## WRITTEN EXERCISE
Rewrite the stretch of the listing from the line containing "Describe the element" through the line containing "at that location.", replacing "screenshot" with "image" and leaving everything else unchanged. Omit the pictures from your answer.

-- BEGIN DATA SHOWN --

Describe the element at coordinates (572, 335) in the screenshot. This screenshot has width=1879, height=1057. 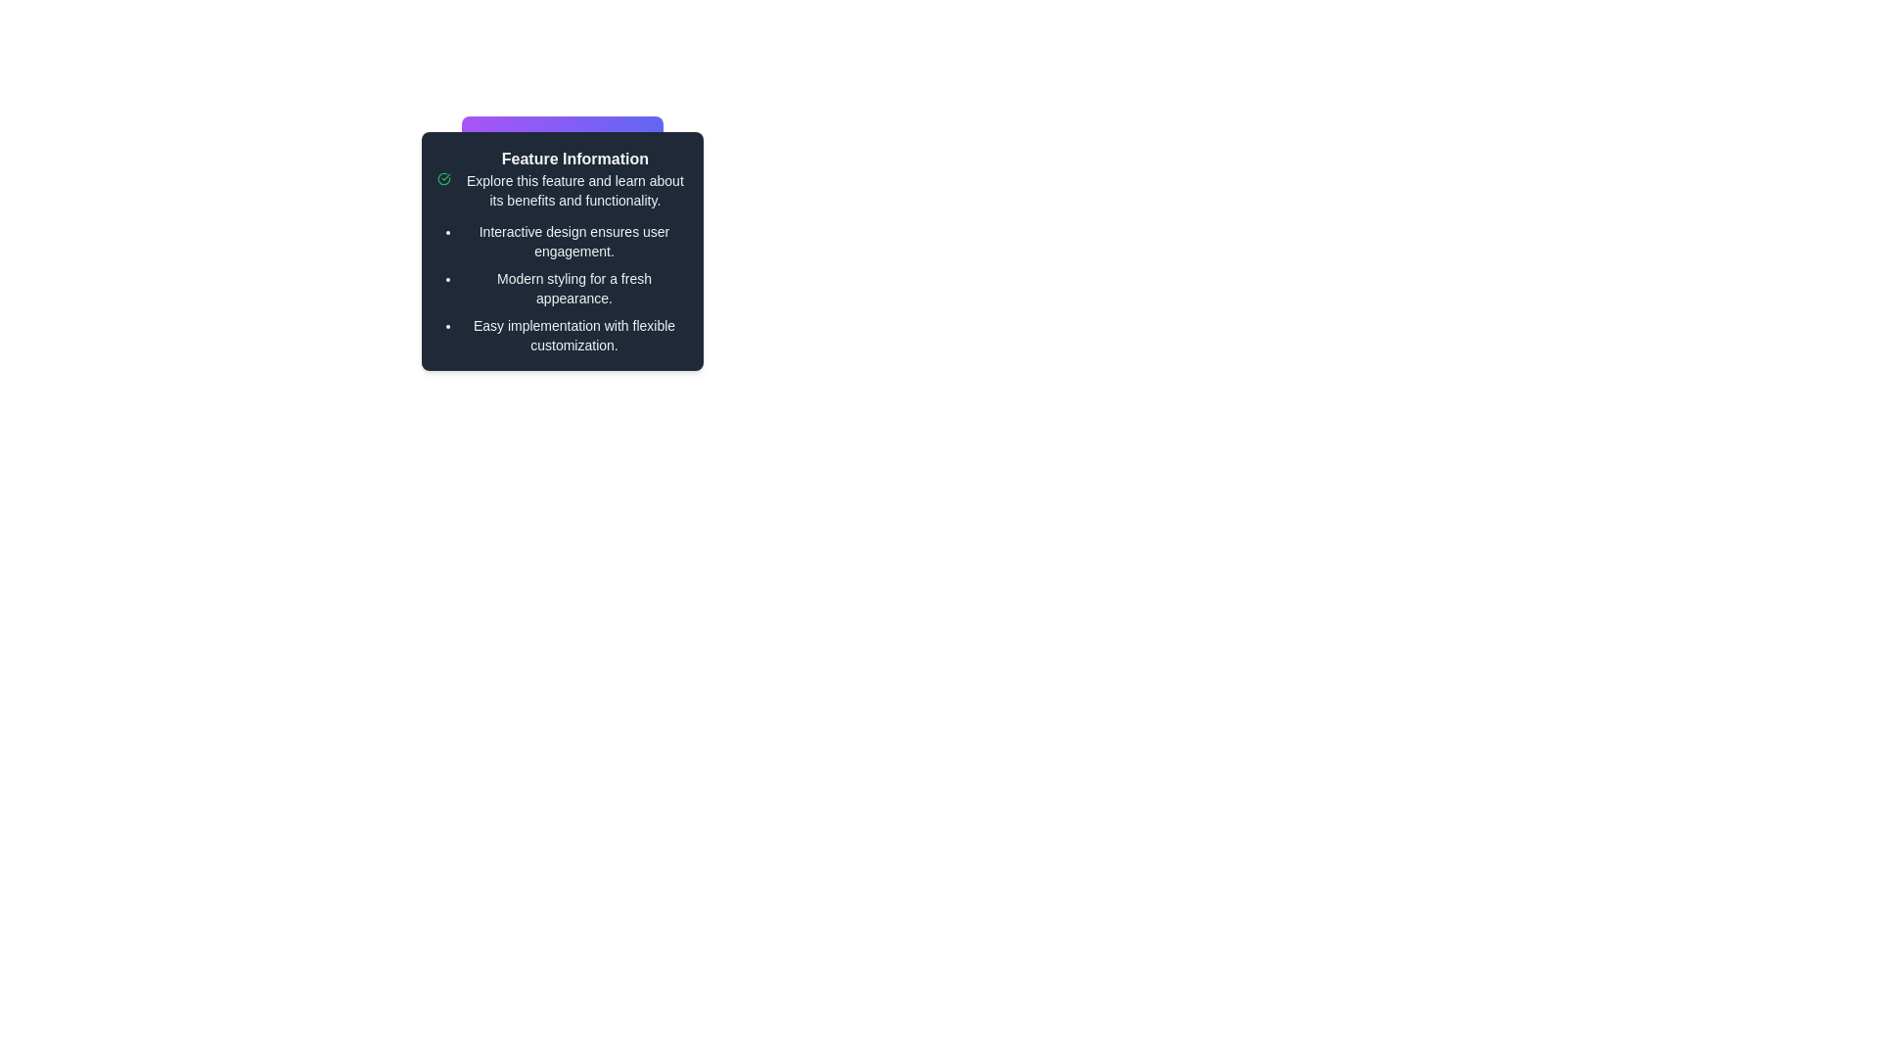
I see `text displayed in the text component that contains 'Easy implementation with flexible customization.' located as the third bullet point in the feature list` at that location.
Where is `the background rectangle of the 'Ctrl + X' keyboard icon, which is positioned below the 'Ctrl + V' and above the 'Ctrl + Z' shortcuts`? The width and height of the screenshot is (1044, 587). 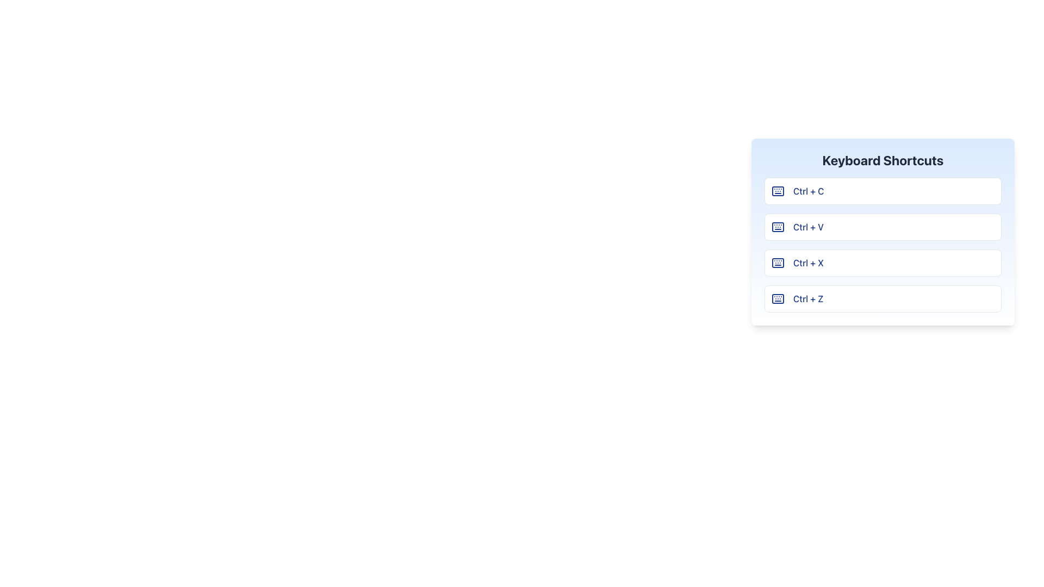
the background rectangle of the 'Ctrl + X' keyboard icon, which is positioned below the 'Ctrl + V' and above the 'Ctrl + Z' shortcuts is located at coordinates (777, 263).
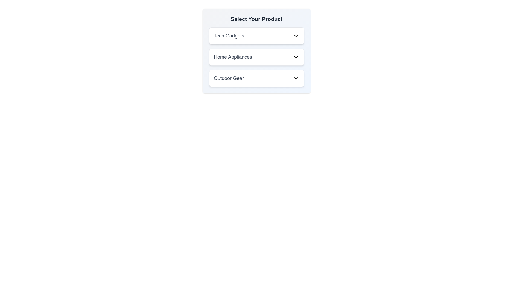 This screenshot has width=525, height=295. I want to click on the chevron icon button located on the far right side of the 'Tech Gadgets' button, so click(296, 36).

-- END DATA SHOWN --
-- BEGIN DATA SHOWN --

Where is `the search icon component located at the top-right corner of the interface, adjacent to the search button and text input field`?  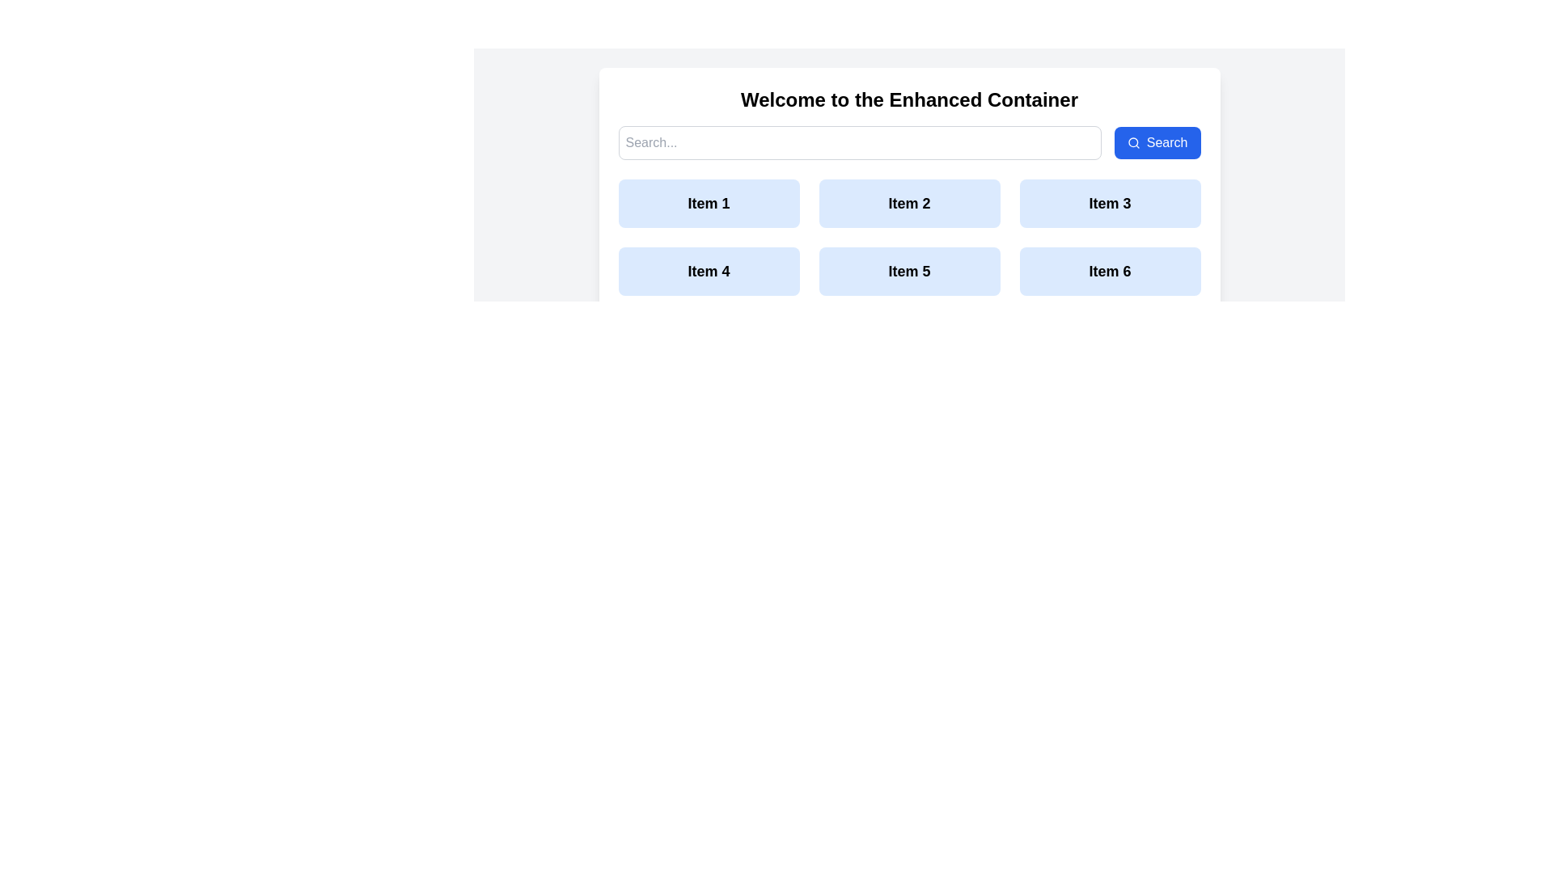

-- END DATA SHOWN --

## TASK RESULT
Describe the element at coordinates (572, 335) in the image. This image has width=1879, height=1057. 
I see `text displayed in the text component that contains 'Easy implementation with flexible customization.' located as the third bullet point in the feature list` at that location.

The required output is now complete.